*** Opening of Records for processing ***

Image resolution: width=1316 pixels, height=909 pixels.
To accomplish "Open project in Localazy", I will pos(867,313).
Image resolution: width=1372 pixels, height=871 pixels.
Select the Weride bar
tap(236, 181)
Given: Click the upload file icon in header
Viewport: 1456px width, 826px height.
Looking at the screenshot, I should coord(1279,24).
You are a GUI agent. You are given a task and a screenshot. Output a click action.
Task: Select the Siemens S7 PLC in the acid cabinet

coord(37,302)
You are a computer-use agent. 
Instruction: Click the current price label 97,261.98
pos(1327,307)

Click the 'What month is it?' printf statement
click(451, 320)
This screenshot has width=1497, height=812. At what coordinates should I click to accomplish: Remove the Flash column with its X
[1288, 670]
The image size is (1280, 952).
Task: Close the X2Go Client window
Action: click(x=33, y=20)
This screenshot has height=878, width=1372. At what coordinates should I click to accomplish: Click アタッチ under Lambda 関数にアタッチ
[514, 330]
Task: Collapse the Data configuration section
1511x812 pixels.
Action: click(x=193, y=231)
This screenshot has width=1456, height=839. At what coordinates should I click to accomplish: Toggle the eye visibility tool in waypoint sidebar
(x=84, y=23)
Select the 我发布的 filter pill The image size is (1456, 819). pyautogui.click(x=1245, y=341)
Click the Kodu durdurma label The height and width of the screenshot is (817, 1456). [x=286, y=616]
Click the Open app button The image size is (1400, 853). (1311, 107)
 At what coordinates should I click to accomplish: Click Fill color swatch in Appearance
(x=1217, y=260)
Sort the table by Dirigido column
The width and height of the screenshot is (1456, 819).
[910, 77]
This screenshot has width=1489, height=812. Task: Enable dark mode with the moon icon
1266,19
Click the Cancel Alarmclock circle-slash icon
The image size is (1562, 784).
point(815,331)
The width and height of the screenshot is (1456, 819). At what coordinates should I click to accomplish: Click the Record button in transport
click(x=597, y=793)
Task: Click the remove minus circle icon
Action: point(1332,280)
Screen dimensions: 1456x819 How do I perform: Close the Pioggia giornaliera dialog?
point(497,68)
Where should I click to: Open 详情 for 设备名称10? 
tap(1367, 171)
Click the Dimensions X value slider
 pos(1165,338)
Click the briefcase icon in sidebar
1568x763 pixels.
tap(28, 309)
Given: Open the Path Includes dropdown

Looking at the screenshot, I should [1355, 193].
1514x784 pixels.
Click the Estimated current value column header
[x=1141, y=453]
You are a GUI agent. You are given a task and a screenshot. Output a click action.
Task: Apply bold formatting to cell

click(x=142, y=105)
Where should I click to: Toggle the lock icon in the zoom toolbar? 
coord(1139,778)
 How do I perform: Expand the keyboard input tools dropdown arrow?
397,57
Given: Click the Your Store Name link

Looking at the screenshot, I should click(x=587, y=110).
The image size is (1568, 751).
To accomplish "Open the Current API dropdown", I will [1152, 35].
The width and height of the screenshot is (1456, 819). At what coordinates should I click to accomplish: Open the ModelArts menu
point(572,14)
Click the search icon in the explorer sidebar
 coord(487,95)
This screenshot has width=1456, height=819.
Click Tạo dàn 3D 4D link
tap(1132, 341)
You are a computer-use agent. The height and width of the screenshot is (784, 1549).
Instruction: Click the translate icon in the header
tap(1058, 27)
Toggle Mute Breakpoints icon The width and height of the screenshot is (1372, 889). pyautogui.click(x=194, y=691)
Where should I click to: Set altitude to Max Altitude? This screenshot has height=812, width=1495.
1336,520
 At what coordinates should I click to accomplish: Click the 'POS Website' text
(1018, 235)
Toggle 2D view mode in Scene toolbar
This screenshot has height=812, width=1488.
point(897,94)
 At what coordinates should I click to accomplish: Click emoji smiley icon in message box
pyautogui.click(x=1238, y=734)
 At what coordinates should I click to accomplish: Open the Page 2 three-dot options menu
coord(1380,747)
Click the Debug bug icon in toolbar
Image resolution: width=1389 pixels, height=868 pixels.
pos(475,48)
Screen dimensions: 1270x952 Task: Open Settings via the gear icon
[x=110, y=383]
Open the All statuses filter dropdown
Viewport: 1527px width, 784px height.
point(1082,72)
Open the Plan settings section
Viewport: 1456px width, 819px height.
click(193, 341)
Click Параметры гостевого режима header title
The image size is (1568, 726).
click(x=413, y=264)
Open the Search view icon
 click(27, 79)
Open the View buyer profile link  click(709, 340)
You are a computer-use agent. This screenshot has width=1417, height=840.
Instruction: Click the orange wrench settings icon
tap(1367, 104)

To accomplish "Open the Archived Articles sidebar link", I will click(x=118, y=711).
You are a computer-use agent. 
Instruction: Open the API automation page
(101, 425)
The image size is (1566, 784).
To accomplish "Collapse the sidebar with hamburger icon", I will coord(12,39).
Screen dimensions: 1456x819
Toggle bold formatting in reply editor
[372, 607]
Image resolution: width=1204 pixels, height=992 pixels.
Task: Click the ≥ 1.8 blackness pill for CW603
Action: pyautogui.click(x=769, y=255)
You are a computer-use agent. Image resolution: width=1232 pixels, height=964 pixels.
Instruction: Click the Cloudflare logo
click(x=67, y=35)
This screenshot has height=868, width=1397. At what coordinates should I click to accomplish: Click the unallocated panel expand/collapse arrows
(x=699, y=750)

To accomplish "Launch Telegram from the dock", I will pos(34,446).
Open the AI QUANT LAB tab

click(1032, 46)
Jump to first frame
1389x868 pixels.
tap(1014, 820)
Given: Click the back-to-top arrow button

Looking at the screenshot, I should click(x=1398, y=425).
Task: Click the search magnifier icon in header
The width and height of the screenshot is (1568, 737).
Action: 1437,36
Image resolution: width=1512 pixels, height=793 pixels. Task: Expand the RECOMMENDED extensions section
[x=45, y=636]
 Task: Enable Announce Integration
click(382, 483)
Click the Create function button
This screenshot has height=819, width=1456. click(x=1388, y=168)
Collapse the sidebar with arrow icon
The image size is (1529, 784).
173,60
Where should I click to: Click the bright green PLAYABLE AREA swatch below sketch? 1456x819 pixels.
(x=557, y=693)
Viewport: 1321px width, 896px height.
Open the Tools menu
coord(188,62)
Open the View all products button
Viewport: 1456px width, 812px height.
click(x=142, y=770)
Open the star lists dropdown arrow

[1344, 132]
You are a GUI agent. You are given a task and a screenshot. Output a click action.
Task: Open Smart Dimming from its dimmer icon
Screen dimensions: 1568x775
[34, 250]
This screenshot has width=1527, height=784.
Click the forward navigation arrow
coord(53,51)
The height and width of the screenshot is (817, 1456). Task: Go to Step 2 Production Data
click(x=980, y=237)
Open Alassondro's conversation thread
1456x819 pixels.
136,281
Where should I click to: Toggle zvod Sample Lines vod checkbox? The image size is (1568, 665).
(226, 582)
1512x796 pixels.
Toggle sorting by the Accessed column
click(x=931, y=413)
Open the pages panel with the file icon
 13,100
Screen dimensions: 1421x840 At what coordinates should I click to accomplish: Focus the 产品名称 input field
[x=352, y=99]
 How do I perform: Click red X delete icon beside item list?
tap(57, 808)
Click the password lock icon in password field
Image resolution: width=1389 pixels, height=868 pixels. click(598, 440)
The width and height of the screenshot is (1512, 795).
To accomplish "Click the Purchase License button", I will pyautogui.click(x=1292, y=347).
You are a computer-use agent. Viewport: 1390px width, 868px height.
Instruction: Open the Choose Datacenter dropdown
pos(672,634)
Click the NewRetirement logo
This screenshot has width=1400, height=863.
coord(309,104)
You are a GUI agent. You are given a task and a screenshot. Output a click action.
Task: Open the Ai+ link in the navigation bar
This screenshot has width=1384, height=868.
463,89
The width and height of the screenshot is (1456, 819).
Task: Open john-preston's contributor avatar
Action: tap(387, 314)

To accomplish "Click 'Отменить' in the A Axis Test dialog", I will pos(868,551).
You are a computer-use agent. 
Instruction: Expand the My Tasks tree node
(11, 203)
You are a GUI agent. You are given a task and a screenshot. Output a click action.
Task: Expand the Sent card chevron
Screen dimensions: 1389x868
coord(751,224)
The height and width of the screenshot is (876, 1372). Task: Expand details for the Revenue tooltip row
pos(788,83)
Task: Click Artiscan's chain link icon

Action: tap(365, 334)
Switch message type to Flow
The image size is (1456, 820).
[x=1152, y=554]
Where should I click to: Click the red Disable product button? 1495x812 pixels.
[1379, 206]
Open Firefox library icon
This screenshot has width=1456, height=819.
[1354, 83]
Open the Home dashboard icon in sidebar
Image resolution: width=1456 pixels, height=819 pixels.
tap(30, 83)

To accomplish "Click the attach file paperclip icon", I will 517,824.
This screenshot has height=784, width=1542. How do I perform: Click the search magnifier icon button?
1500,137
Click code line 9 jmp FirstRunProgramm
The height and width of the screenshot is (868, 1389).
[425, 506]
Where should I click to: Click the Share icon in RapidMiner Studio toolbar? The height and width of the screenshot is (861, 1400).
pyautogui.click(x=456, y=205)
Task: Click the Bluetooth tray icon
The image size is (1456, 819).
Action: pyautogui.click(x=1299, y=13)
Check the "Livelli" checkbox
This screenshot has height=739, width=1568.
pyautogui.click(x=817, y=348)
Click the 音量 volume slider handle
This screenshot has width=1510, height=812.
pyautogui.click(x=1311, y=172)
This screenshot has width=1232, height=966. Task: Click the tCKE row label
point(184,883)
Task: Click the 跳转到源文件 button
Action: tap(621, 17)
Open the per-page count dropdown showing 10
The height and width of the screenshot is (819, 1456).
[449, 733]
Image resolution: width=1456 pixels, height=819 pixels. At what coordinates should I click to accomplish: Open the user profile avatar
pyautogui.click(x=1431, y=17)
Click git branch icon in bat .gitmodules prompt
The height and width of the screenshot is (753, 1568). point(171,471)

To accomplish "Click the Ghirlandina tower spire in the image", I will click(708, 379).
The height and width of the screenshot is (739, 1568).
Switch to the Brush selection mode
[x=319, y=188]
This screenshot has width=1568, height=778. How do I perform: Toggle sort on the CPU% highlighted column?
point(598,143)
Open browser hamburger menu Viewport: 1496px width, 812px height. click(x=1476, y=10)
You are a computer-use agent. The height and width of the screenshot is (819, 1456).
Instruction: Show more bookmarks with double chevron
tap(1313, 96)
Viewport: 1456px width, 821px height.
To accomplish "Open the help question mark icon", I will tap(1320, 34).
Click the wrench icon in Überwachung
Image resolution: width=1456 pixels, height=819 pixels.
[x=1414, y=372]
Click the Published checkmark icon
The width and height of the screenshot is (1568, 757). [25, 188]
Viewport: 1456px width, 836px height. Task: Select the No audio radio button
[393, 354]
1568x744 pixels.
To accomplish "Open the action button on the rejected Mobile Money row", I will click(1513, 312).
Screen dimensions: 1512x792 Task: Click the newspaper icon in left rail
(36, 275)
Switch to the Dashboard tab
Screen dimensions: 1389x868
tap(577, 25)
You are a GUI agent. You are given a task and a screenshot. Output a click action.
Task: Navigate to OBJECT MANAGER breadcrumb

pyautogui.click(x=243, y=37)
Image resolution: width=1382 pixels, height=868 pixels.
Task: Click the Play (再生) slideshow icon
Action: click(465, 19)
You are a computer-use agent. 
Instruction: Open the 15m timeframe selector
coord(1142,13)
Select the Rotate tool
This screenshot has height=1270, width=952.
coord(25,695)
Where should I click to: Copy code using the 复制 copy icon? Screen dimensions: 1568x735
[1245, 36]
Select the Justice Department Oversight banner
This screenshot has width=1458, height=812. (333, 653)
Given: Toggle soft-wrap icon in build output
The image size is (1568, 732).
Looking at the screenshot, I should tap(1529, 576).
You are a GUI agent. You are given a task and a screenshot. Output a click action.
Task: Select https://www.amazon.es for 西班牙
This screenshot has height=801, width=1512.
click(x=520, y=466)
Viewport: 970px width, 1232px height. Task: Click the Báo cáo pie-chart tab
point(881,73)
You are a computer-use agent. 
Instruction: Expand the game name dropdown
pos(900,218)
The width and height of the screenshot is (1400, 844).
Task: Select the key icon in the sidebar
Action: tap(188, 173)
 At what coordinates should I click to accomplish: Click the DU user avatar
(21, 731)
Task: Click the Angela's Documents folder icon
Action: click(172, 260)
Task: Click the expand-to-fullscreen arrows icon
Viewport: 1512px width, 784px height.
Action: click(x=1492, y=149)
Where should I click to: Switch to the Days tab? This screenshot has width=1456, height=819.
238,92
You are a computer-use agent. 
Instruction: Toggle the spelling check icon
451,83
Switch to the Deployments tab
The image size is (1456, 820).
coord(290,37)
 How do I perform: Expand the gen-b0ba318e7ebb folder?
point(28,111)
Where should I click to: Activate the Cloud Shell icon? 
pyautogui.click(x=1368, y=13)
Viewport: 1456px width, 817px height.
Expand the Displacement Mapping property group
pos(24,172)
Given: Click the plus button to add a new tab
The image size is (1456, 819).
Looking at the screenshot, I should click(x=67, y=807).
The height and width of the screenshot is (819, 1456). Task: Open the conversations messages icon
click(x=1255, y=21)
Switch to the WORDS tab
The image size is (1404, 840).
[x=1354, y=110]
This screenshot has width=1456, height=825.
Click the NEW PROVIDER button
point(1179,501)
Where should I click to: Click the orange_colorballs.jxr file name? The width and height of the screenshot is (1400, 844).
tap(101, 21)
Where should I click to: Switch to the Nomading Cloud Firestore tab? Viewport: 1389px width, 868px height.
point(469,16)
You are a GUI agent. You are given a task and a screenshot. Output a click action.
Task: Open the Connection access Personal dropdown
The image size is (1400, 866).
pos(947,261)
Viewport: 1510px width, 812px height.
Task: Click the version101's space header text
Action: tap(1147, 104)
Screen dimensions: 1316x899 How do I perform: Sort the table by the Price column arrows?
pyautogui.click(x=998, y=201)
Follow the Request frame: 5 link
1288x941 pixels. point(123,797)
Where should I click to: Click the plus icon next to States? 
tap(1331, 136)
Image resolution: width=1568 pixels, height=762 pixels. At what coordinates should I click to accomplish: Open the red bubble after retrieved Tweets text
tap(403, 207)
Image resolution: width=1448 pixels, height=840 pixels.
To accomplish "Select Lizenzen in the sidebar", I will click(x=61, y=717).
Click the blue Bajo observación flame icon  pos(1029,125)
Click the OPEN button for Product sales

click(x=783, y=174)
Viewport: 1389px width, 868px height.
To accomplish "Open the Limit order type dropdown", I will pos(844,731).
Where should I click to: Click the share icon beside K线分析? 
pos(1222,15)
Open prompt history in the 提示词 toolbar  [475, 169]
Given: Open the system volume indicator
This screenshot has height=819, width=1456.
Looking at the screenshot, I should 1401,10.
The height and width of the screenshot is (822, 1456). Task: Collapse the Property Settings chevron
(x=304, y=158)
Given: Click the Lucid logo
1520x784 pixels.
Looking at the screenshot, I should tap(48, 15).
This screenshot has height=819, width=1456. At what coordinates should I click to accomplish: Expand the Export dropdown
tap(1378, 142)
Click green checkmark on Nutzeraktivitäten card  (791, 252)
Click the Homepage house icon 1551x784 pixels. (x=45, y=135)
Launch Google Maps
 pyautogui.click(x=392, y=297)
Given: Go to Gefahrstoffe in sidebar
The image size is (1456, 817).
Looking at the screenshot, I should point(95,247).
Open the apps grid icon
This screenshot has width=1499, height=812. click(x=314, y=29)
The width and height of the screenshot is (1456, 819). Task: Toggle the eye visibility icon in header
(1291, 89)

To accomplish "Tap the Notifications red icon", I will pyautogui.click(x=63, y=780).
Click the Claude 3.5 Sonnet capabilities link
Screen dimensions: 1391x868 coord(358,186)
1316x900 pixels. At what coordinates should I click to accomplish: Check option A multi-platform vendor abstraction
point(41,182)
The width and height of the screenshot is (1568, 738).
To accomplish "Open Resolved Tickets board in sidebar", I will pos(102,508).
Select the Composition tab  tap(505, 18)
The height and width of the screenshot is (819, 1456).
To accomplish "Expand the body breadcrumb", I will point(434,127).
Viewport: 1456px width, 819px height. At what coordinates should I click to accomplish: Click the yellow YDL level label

*** Close of Records for processing ***

**What is required**: From the records above, extract exactly and only the lines that begin at the line with "Where should I click to: Copy" and stop after the line with "This screenshot has width=1456, height=825.".

**Result**:
Where should I click to: Copy code using the 复制 copy icon? Screen dimensions: 1568x735
[1245, 36]
Select the Justice Department Oversight banner
This screenshot has width=1458, height=812. (333, 653)
Given: Toggle soft-wrap icon in build output
The image size is (1568, 732).
Looking at the screenshot, I should tap(1529, 576).
You are a GUI agent. You are given a task and a screenshot. Output a click action.
Task: Select https://www.amazon.es for 西班牙
This screenshot has height=801, width=1512.
click(x=520, y=466)
Viewport: 970px width, 1232px height. Task: Click the Báo cáo pie-chart tab
point(881,73)
You are a computer-use agent. 
Instruction: Expand the game name dropdown
pos(900,218)
The width and height of the screenshot is (1400, 844).
Task: Select the key icon in the sidebar
Action: tap(188, 173)
 At what coordinates should I click to accomplish: Click the DU user avatar
(21, 731)
Task: Click the Angela's Documents folder icon
Action: click(172, 260)
Task: Click the expand-to-fullscreen arrows icon
Viewport: 1512px width, 784px height.
Action: click(x=1492, y=149)
Where should I click to: Switch to the Days tab? This screenshot has width=1456, height=819.
238,92
You are a computer-use agent. 
Instruction: Toggle the spelling check icon
451,83
Switch to the Deployments tab
The image size is (1456, 820).
coord(290,37)
 How do I perform: Expand the gen-b0ba318e7ebb folder?
point(28,111)
Where should I click to: Activate the Cloud Shell icon? 
pyautogui.click(x=1368, y=13)
Viewport: 1456px width, 817px height.
Expand the Displacement Mapping property group
pos(24,172)
Given: Click the plus button to add a new tab
The image size is (1456, 819).
Looking at the screenshot, I should click(x=67, y=807).
The height and width of the screenshot is (819, 1456). Task: Open the conversations messages icon
click(x=1255, y=21)
Switch to the WORDS tab
The image size is (1404, 840).
[x=1354, y=110]
This screenshot has width=1456, height=825.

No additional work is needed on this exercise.